» **Request**
Starting at the beginning of the entries and going on through the line with "pos(143,27)", rewrite those lines as a numbered list, leaving out any blank lines.

>> Begin

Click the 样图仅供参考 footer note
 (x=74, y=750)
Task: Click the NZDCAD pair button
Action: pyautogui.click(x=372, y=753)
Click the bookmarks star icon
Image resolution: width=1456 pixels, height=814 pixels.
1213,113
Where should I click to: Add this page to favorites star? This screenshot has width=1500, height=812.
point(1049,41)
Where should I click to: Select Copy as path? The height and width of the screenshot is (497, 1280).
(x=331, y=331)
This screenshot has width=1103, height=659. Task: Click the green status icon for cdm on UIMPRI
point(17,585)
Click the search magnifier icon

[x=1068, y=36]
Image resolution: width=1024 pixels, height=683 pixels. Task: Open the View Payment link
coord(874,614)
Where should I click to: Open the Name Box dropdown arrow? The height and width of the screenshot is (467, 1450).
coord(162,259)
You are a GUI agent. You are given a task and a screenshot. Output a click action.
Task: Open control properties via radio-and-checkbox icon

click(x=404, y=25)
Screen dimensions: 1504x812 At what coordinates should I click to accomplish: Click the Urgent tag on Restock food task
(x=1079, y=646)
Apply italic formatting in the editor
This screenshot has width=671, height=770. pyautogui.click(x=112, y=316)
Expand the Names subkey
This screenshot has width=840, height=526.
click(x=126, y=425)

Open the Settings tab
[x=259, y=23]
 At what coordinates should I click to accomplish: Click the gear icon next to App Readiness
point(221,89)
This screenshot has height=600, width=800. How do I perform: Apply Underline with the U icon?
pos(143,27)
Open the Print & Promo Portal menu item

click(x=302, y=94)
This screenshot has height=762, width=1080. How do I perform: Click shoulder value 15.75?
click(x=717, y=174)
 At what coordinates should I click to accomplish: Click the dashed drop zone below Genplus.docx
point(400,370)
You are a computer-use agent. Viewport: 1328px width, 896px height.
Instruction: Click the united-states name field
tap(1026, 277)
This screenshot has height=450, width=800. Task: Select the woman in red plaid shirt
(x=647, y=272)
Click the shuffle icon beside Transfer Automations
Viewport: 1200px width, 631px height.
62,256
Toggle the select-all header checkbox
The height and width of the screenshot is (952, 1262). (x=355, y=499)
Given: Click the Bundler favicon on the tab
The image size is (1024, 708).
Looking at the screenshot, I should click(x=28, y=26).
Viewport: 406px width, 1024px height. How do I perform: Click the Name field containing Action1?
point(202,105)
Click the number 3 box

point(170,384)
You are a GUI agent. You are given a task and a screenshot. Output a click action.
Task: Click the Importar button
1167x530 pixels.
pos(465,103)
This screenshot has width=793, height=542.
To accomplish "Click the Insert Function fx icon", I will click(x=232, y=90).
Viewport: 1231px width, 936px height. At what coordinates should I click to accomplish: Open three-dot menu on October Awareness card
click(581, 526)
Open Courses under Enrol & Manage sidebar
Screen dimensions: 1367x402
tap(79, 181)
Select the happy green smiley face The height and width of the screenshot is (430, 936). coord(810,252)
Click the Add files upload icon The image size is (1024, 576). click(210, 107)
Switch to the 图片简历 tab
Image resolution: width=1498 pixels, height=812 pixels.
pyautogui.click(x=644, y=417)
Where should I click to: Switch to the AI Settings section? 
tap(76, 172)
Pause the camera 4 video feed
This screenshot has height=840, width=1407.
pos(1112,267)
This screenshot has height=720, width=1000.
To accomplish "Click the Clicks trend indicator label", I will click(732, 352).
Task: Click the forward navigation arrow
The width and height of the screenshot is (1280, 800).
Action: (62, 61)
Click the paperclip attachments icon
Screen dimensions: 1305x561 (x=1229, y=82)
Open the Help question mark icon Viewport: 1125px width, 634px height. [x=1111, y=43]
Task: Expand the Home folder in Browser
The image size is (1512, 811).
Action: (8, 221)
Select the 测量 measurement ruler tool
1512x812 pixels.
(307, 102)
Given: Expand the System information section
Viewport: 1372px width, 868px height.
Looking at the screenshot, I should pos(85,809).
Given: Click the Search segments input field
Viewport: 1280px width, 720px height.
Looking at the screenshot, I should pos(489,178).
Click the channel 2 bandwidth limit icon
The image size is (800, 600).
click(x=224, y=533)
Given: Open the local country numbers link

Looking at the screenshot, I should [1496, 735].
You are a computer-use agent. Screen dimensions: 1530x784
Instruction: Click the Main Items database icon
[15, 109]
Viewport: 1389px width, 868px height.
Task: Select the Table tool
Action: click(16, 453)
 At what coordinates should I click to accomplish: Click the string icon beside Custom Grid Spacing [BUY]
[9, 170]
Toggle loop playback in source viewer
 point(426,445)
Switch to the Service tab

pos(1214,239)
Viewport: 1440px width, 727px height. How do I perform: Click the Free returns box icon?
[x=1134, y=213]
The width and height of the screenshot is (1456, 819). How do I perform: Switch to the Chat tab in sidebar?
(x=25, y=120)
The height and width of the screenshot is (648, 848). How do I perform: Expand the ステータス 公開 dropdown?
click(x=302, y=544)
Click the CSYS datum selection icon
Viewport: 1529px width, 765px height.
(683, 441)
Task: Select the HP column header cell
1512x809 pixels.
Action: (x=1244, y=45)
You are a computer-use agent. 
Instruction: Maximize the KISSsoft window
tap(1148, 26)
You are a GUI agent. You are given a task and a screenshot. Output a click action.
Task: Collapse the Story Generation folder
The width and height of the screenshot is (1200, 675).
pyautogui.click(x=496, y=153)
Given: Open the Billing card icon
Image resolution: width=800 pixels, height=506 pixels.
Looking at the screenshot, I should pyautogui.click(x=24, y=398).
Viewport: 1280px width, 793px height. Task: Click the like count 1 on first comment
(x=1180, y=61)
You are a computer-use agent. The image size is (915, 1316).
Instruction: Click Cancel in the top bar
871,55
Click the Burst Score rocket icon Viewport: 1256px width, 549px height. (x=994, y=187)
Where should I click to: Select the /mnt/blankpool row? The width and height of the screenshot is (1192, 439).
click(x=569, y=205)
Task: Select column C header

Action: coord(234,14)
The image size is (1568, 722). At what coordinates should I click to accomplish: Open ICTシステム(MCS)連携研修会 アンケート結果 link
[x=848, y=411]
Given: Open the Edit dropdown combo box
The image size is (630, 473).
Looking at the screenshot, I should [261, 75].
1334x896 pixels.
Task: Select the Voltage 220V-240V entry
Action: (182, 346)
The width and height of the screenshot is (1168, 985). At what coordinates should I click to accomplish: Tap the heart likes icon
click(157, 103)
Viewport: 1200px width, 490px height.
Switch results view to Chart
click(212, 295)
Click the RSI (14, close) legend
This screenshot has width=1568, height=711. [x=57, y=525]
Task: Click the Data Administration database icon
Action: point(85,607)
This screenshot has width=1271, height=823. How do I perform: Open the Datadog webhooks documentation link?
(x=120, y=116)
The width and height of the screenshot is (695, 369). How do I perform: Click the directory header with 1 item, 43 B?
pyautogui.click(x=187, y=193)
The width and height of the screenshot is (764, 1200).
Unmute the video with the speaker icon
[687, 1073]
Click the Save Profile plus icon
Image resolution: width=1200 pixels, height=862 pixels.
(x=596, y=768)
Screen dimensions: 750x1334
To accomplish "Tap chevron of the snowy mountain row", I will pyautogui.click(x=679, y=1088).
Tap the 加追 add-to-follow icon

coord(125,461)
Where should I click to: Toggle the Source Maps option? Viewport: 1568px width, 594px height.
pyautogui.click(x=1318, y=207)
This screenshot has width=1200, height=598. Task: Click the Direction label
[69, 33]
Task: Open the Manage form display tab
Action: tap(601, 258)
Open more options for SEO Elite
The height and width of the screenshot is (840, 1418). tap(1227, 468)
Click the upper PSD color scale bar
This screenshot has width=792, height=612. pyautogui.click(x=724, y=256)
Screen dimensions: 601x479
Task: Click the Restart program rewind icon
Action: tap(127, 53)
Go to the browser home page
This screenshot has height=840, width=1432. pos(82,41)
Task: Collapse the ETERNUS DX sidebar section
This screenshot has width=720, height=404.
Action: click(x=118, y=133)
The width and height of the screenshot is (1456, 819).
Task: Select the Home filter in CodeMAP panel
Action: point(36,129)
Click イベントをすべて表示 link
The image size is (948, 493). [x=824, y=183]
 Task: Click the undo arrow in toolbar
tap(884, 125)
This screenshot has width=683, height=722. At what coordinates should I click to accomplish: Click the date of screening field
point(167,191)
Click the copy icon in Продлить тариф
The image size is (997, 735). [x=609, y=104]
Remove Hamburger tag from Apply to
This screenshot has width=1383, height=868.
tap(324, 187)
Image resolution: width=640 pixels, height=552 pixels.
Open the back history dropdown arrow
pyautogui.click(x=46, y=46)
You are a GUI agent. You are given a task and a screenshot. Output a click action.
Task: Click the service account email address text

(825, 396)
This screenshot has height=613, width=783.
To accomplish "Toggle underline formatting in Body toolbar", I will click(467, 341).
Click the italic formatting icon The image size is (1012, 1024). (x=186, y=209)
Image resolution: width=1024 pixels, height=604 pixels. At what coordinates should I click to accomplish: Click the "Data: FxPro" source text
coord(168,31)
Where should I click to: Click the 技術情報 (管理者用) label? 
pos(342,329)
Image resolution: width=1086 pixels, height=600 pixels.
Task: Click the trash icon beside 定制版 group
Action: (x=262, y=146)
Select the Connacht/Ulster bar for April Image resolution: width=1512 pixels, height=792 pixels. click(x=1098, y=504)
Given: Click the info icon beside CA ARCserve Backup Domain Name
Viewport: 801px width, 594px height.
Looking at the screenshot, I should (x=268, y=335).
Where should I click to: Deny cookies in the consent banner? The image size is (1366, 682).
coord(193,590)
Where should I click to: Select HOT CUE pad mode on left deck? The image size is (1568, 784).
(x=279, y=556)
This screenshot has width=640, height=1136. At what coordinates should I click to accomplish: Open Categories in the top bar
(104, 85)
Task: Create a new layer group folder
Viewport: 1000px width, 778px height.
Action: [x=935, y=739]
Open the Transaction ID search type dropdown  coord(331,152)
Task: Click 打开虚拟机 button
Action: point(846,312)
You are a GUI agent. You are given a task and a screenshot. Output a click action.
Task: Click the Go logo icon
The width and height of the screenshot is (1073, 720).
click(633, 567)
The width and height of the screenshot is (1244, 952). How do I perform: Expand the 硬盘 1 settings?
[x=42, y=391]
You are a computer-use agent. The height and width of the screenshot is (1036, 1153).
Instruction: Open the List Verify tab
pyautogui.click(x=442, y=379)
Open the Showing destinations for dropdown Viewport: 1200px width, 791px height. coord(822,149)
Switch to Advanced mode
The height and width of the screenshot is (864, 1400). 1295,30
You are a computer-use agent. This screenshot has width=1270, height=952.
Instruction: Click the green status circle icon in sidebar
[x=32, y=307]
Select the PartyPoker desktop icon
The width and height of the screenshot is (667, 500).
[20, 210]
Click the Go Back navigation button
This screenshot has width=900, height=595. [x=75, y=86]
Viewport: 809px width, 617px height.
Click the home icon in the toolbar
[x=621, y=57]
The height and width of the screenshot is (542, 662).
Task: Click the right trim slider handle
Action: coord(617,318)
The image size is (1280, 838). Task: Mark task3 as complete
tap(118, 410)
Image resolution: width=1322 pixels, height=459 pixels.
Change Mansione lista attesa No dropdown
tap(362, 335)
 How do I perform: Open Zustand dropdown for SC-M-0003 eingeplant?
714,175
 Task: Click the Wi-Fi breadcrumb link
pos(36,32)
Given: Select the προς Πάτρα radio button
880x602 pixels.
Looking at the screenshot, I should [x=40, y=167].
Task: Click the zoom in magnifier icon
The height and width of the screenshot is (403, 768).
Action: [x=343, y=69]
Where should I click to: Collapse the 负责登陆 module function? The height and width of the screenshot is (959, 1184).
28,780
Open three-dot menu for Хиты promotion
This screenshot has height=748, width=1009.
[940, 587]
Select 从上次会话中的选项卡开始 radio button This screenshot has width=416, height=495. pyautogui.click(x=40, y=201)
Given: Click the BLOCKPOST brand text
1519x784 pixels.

>> End

» **Correct output**
1. Click the 样图仅供参考 footer note
2.  (x=74, y=750)
3. Task: Click the NZDCAD pair button
4. Action: pyautogui.click(x=372, y=753)
5. Click the bookmarks star icon
6. Image resolution: width=1456 pixels, height=814 pixels.
7. 1213,113
8. Where should I click to: Add this page to favorites star? This screenshot has width=1500, height=812.
9. point(1049,41)
10. Where should I click to: Select Copy as path? The height and width of the screenshot is (497, 1280).
11. (x=331, y=331)
12. This screenshot has width=1103, height=659. Task: Click the green status icon for cdm on UIMPRI
13. point(17,585)
14. Click the search magnifier icon
15. [x=1068, y=36]
16. Image resolution: width=1024 pixels, height=683 pixels. Task: Open the View Payment link
17. coord(874,614)
18. Where should I click to: Open the Name Box dropdown arrow? The height and width of the screenshot is (467, 1450).
19. coord(162,259)
20. You are a GUI agent. You are given a task and a screenshot. Output a click action.
21. Task: Open control properties via radio-and-checkbox icon
22. click(x=404, y=25)
23. Screen dimensions: 1504x812 At what coordinates should I click to accomplish: Click the Urgent tag on Restock food task
24. (x=1079, y=646)
25. Apply italic formatting in the editor
26. This screenshot has width=671, height=770. pyautogui.click(x=112, y=316)
27. Expand the Names subkey
28. This screenshot has width=840, height=526.
29. click(x=126, y=425)
30. Open the Settings tab
31. [x=259, y=23]
32.  At what coordinates should I click to accomplish: Click the gear icon next to App Readiness
33. point(221,89)
34. This screenshot has height=600, width=800. How do I perform: Apply Underline with the U icon?
35. pos(143,27)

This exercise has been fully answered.